Here's a reification question for the larger group:  This thread has 
repeatedly asserted that the fourth URI in a quad (or 4-tuple) "solves" 
the reification problem.  However, as far as I know, there is no general 
agreement on what that fourth URI should represent.  Does it identify 
the source of the statement?  Does it identify the statement itself?  Or 
are there other options?  It seems to me that if quads were made part of 
the RDF standard (whether optional or not), then the standard should 
specify what the fourth URI is.

Cheers,

Ian

-------- Original Message  --------
From: Sandro Hawke <sandro@w3.org>
To: ben syverson <w3@likn.org>
Cc: semantic-web@w3.org
Subject: Re:Provenance as a first-class citizen
Date: 3/17/2006 3:56 PM

> Ben Syverson wrote:
>> On Mar 17, 2006, at 11:04 AM, Garrett Wollman wrote:
>>> I'm certain that this has been said before by people better-informed
>>> than I, but the more I look at RDF the more certain I am that basing
>>> it on triples rather than 4-tuples was a serious mistake.
>> I agree 1000%. Using triples means that by default statements are  
>> trusted and not reified. It suggests a top-down approach, rather than  
>> a bottom-up one.
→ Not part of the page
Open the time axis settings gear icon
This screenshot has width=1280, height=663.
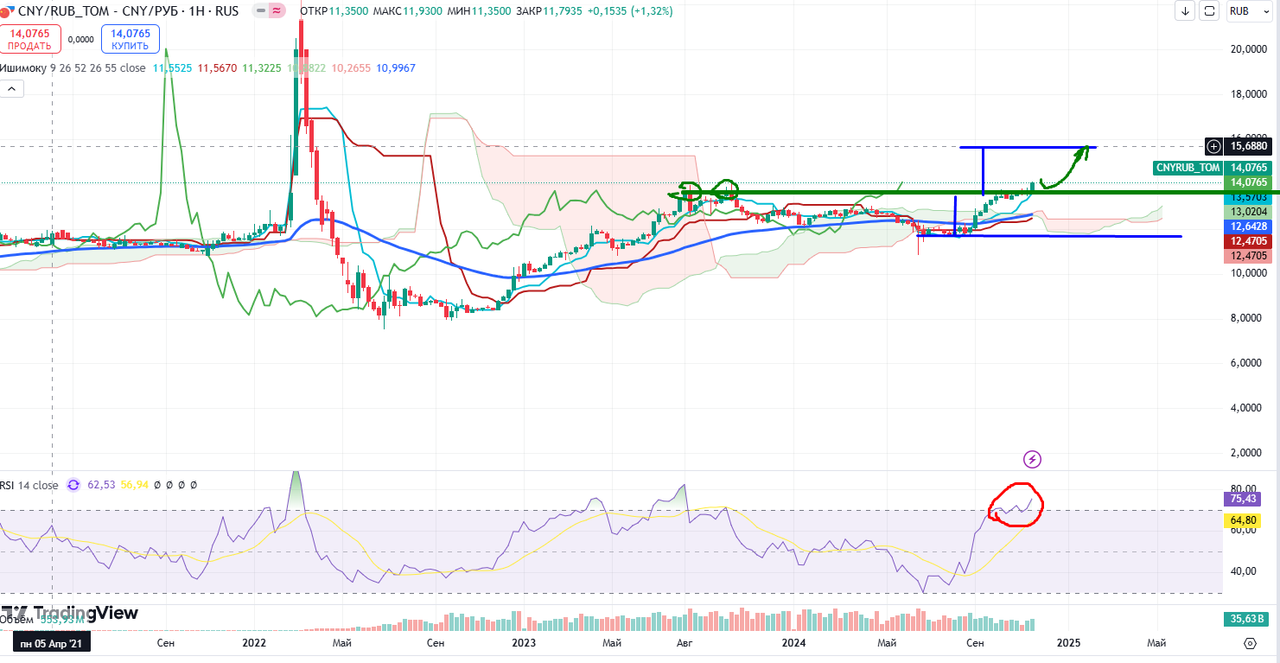[1250, 643]
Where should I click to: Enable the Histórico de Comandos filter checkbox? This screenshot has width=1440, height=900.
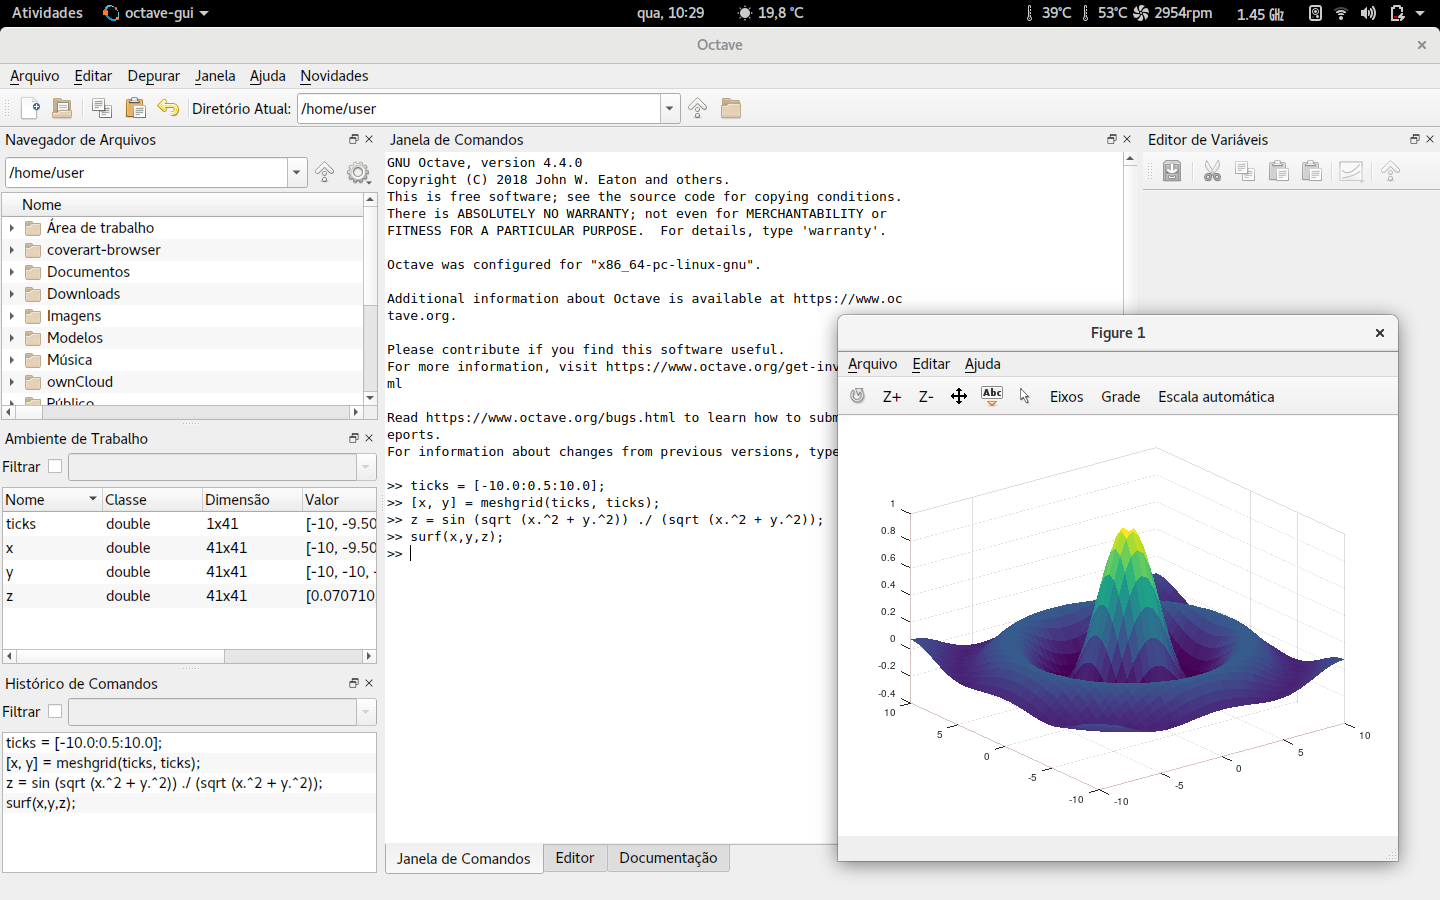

This is one reason that tags/keywords are more  
>> appealing to people than the SW.
> 
> I disagree.
> 
> RDF is based on triples because triples are an excellent single building
> block for making arbitrary statements.
> 
> For making statements about statements -- which you're talking about --
> you need something more complex, like quads or reification, but that's
> relatively rare (even if it's very interesting).
> 
> Publishing statements as triples makes sense.  Whatever you want your
> web page to say, just put those statements on the page.  You shouldn't
> have to put on the page a statement that those statements are on the
> page and are true.  Say "The sky is blue", not "I am now telling you
> that the sky is blue."
> 
> For reasoning about statements, yes, of course use quads.  When I
> harvest RDF data, of course I keep track of what web pages said what.
> But I don't usually need to re-publish that harvester data; that's like
> my web browser publishing my browsing history along with the browser
> cache.  There are applications where that's useful, sure, but it's
> hardly the main way data moves around the web.